"Nanti aku yang bilang ke dia."
"Serius?"
"Iya..."
"Kalau dia marah atau keberatan, gimana dong?"
"Yaelah May, Namanya kita berikhtiar membawa kebaikan kepada teman. Kamu tenang saja, aku yang mengeksekusi masalah bau ketek si Galina."
"Awas ya kalau tidak, kamu sudah janji padaku."

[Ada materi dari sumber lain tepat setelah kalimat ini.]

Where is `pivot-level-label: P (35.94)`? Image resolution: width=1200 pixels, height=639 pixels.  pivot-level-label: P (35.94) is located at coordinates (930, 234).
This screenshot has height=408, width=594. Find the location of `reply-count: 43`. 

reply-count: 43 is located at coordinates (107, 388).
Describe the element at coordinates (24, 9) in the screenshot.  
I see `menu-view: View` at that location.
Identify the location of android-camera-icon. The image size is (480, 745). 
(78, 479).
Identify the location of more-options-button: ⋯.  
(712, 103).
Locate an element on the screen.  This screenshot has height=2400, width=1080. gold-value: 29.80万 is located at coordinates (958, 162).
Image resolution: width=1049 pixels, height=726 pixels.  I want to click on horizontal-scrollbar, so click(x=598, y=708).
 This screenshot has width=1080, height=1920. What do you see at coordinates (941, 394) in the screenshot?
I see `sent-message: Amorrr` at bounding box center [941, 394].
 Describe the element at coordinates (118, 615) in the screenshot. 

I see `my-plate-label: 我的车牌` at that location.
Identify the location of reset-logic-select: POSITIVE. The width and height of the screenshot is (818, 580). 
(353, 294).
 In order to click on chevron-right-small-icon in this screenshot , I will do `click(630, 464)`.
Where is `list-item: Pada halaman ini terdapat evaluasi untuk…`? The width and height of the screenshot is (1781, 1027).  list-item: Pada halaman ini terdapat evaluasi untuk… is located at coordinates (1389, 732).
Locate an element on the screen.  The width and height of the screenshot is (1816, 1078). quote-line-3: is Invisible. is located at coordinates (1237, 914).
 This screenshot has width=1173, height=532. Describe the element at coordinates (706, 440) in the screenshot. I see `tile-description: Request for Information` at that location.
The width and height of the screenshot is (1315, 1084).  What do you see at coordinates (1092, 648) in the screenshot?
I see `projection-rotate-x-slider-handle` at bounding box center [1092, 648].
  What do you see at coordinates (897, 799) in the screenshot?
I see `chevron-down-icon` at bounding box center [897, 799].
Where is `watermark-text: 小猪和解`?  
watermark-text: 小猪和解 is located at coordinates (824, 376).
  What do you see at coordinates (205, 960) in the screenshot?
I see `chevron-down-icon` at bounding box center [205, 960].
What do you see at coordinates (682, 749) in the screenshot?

Miso mengacungkan jempolnya tanda deal.
Keesokan harinya setelah istirahat, tibalah jadwal pak Adrik mengajar di kelasku. Guru berpostur tinggi besar dengan kumis melintang adalah bapaknya Galina. Pak Adrik sangat disegani karena temperamennya galak. Kalau dia kesal pada seorang murid, solusinya sangat gampang. Beliau menuliskan satu soal matematika yang begitu rumit dan meminta murid tersebut menyelesaikannya. Tidak ada satupun murid dapat menyelesaikan soal antah berantah itu dan berakhir dengan hukuman jari dijepit dengan pensil.
Suasana kelas riuh rendah setelah mengisi perut di kantin sekolah. Pak Adrik berjalan masuk ke dalam kelas. Sontak seisi kelas hening seolah tak berpenghuni. Setelah menaruh bukunya di atas meja, Pak Adrik membagi papan tulis menjadi empat bagian dan menuliskan masing-masing satu soal di papan tersebut. Selanjutnya pak Adrik berkeliling dan menaruh potongan kapur di hadapan murid yang dikehendakinya untuk menjawab soal tersebut. Aku melirik sahabatku Miso. Wajahnya menjadi pucat pasi tatkala potongan kapur Pak Adrik mendarat di hadapannya.
"Ya Allah...mati aku, May...""
"Kamu pasti mampu menyelesaikan soal itu. Cemungut bestie."